Umm, for a start, why did the BBC website give this top headline billing, many hours after Bush’s speech? At the same time yesterday evening on CNN, the headline was ‘Bush: ‘Stay The Course’ ‘- which may be hinting that Bush is a beleaguered President, but is not influencing the political momentum much either way. Meanwhile, the Democratic response was given a subheading at CNN, ABC, and CBS, and on alternative British sites the Bush speech itself was a subheadline. My understanding is that the State of the Union Address is the President of the United States’ big moment, when he gets the opportunity to be heard and to make his assessment of the, uh, state of things in the Union. Yes, the opposing side get an official chance to respond, but that’s secondary, not of equal billing. Just what did the Democrats do that was so exceptional as to overturn this? It was Glenn Reynolds who said ‘Bush looks better now that the Democratic reply is on’, but obviously the Beeb didn’t agree.

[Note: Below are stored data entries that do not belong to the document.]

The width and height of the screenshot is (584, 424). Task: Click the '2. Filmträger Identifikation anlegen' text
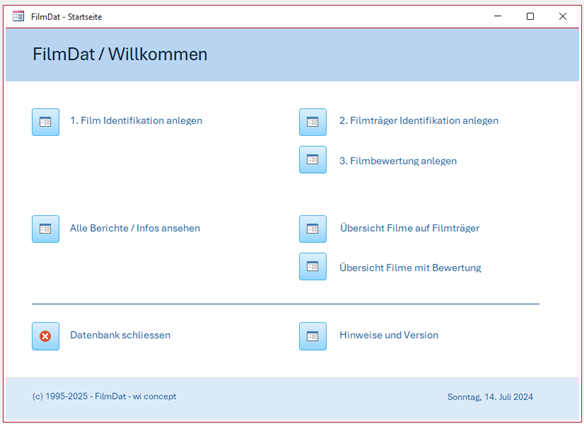click(x=419, y=121)
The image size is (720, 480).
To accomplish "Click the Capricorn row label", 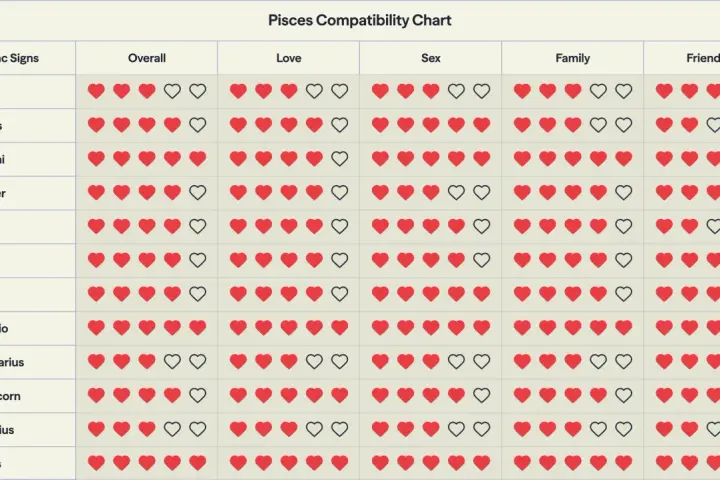I will click(10, 396).
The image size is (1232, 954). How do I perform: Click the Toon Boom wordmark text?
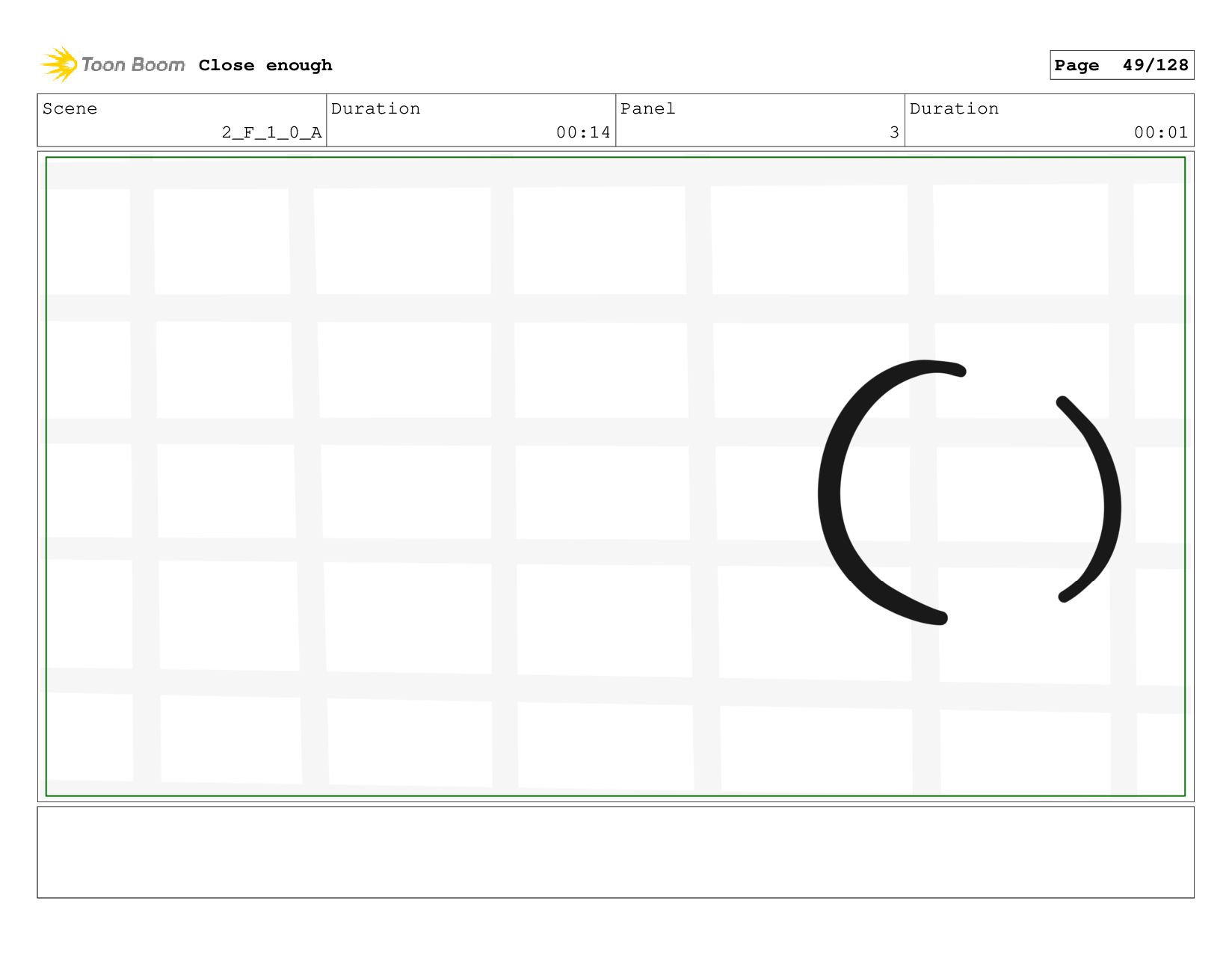click(x=133, y=65)
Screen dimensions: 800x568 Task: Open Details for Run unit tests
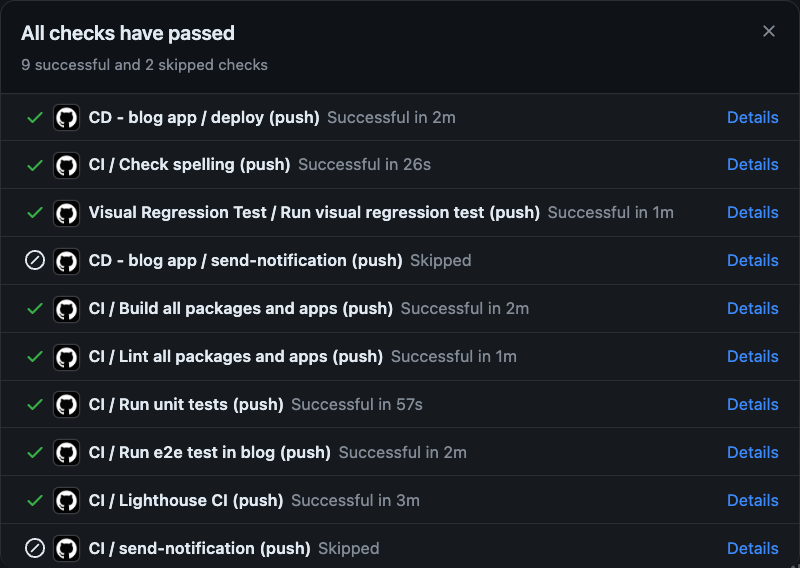pyautogui.click(x=752, y=404)
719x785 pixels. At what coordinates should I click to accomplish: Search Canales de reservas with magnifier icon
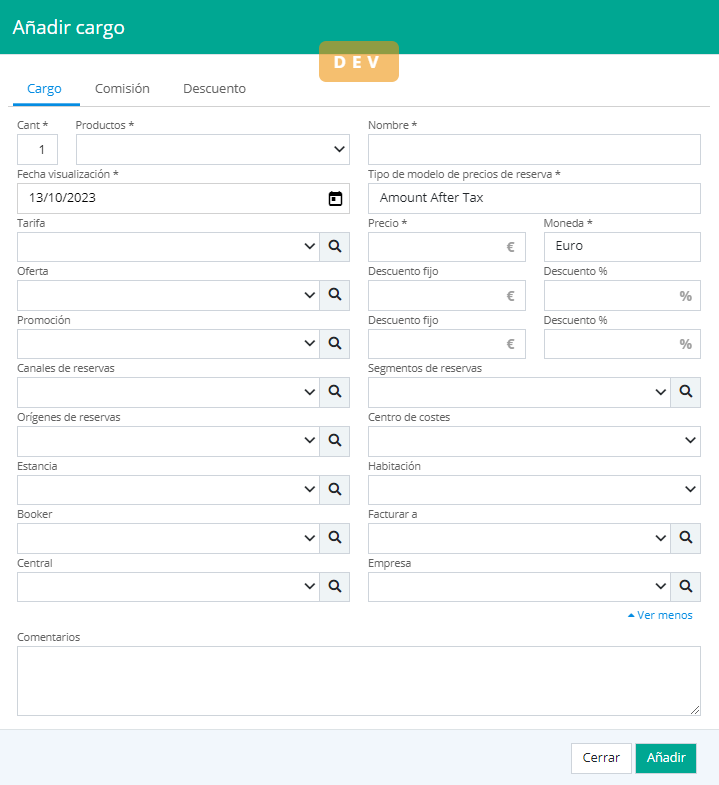click(x=335, y=392)
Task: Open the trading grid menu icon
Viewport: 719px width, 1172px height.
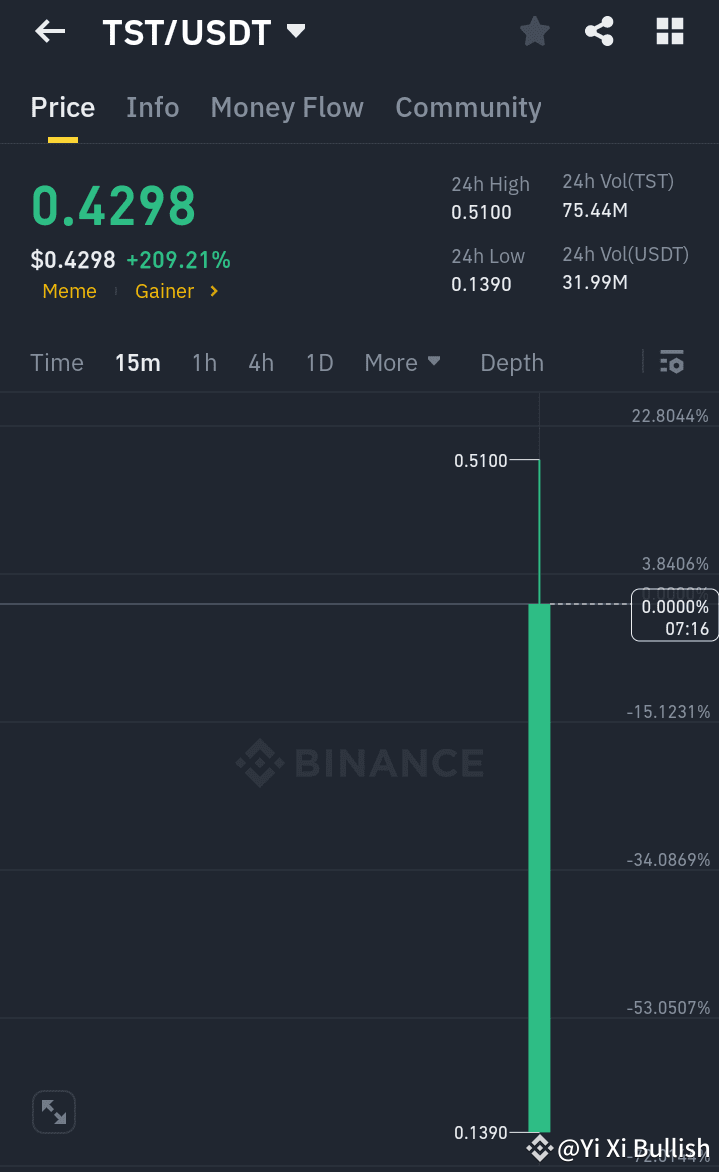Action: [x=668, y=31]
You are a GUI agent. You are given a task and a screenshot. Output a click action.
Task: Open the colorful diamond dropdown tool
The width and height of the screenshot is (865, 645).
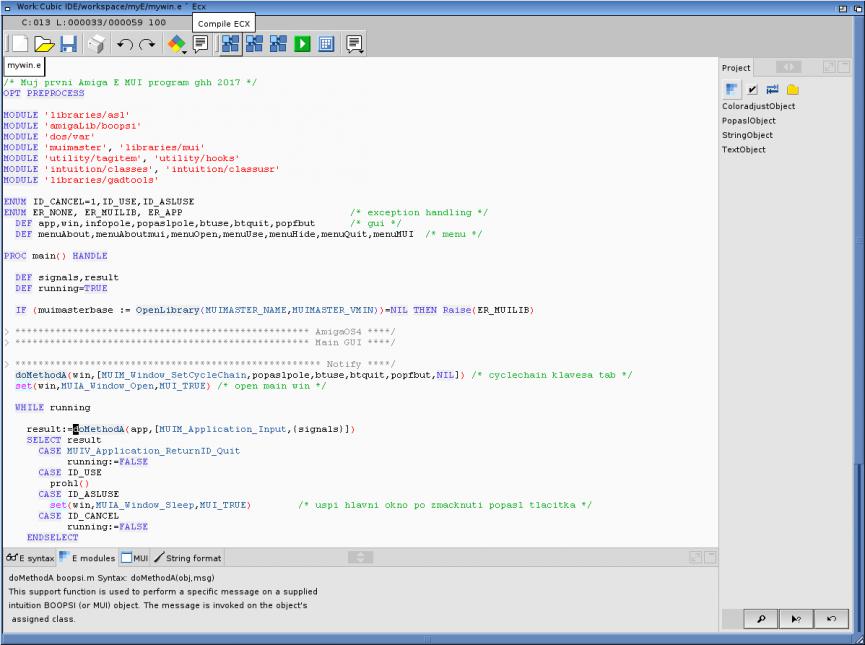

The second thing is that, although it may seem unfair to reasonably well informed people for the Democrats to attack ‘go it alone Bush’, on reading the BBC site we don’t find that bit of the Address where he himself listed many of the thirty-five countries that have sent troops to Iraq. This is suspicious, partly because the multilateral thrust of Bush’s comments have been described by conservatives as the strongest part of it, and the Democrats are thus naturally trying to take away whatever gloss they can. This ‘money’ quote in particular is noticeable by its absence:
‘There is a difference… between leading a coalition of many nations, and submitting to the objections of a few.’
The BBC, by not reporting that emphasis and instead headlining the Democrat attack on ‘isolation’, give the Democrats a chance to score points unopposed- kind of a reverse of State of Union logic- in spite of the actual record of Bush’s speech. A related issue is that the ‘Key Point’ page the BBC devotes to Bush’s speech is clearly a ‘Most Boring Key Points’ page, with colour and specificity drained out. Since the BBC has a history of describing Bush as isolated over Iraq, and has frequently ‘forgotten’ the range of countries assisting the US militarily, at this point the Democrat’s strategy and the BBC’s editorial slant coincide to negate the impression that George Bush’s policy on the War on Terror is reasonable or sustainable. Biased old BBC. For any US readers or Bush sympathisers who would like a British antidote to this particular anti-Bush slant, Alice Bachini is a pick-me-up from point 1 on.
One of the things that the BBC has learned is that although the people may not be fooled all of the time, if you bombard them often enough with lies, they must perforce, by virtue of that bombardment, be affected, even if they only believe less than twenty percent of what they hear and read.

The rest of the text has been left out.